A Brief Reprieve for Detroit-Hamtramck Assembly

Detroit-Hamtramck, one of the five North American plants General Motors plans to shutter before the end of the year, will instead linger online a little longer.

While the plant’s future is still very much in doubt, and the lights will certainly go off for at least some period of time, the automaker plans to keep cranking out cars past New Year’s Eve. The reprieve stems from GM’s interest in continuing production of the Cadillac CT6 and Chevrolet Impala. Not the Buick LaCrosse or Chevrolet Volt, though. Definitely not the Buick LaCrosse and Chevrolet Volt.

According to FOX6Now, the delay won’t be indefinite. Originally scheduled to cease production by June 1st, Detroit-Hamtramck will instead continue production into January of 2020.

Speaking to The Detroit News, GM spokesman Dan Flores said production of the slow-selling LaCrosse and declining (yet updated for 2019) Volt ended on February 15th.

“We are balancing production timing while continuing the availability of Cadillac advanced technology features currently included in the CT6-V, the Blackwing Twin-Turbo V-8 and Super Cruise,” GM said in a statement.

The news was greeted with tempered applause by UAW officials. In a joint statement, UAW President Gary Jones and Vice-President Terry Dittes spoke of “a sense of relief” among workers — something of an odd statement, considering the plant’s life is only being extended by seven months. The two execs asked for support in achieving a production extension at the three other U.S. plants marked for possible closure.

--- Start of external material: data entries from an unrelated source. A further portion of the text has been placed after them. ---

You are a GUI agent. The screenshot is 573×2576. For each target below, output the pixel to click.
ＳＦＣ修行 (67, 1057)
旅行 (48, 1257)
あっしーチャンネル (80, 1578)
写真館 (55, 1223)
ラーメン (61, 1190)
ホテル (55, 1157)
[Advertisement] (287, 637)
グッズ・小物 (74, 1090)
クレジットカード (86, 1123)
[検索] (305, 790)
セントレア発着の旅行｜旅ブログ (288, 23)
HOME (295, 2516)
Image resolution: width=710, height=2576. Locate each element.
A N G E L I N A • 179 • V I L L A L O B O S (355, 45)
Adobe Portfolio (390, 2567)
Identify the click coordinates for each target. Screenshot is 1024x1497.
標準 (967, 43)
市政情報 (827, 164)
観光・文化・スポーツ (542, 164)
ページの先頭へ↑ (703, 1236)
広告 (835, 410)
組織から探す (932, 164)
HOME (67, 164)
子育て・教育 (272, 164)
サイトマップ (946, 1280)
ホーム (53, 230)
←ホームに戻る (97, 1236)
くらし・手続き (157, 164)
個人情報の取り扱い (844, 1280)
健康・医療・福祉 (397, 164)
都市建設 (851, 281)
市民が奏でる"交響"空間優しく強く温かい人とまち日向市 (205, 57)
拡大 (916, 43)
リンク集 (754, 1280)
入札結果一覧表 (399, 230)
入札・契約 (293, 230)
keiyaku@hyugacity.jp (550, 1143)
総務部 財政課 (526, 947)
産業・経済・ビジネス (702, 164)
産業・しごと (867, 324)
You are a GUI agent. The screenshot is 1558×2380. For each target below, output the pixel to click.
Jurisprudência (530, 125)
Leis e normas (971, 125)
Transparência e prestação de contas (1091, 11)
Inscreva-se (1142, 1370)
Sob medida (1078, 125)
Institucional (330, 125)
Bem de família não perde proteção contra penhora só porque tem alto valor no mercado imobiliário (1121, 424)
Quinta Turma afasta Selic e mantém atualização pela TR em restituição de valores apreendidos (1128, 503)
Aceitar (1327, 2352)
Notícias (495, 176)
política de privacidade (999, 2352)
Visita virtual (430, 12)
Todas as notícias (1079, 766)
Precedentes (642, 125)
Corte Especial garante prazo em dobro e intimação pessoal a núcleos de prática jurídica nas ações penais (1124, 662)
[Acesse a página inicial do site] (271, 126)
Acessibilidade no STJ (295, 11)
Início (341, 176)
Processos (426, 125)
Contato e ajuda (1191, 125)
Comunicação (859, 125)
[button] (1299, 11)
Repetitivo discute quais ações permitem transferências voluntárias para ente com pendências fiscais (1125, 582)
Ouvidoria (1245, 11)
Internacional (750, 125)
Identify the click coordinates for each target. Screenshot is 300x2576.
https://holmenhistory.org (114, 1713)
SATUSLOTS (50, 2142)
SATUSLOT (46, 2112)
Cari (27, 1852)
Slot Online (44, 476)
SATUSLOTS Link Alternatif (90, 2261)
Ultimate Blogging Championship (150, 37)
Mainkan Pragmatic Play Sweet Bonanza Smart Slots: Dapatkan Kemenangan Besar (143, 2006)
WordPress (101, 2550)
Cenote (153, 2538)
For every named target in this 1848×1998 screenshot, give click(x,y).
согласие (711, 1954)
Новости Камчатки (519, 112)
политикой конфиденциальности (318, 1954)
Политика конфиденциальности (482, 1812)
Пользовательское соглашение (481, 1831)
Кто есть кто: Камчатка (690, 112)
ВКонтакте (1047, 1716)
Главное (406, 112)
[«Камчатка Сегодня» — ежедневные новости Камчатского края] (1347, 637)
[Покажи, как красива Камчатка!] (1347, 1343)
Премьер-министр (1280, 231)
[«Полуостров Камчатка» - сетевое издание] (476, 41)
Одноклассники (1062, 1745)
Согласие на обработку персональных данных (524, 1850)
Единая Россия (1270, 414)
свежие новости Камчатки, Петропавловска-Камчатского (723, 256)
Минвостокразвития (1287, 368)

We told you yesterday about Cadillac’s plans for a range-topping CT6 that borrows a detuned version of the 4.2-liter Blackwing V8 found in the sold-out CT6-V. Earlier this year, GM execs stated their desire to keep the CT6 in GM’s lineup. To do this, the automaker would either have to source the sedan from China or find plant space at an existing U.S. facility. If GM goes with the preferred latter option, this would likely mean a gap in the model’s availability.

Though Canada’s Oshawa Assembly facility is due to close before the end of the year, the automaker lists the four American plants as “unallocated,” providing a ray of hope for the future. Next to go dark is Ohio’s Lordstown Assembly, sold producer of the Chevrolet Cruze. According to Flores, that plant’s production has been extended by a week. The lights go out on March 8th.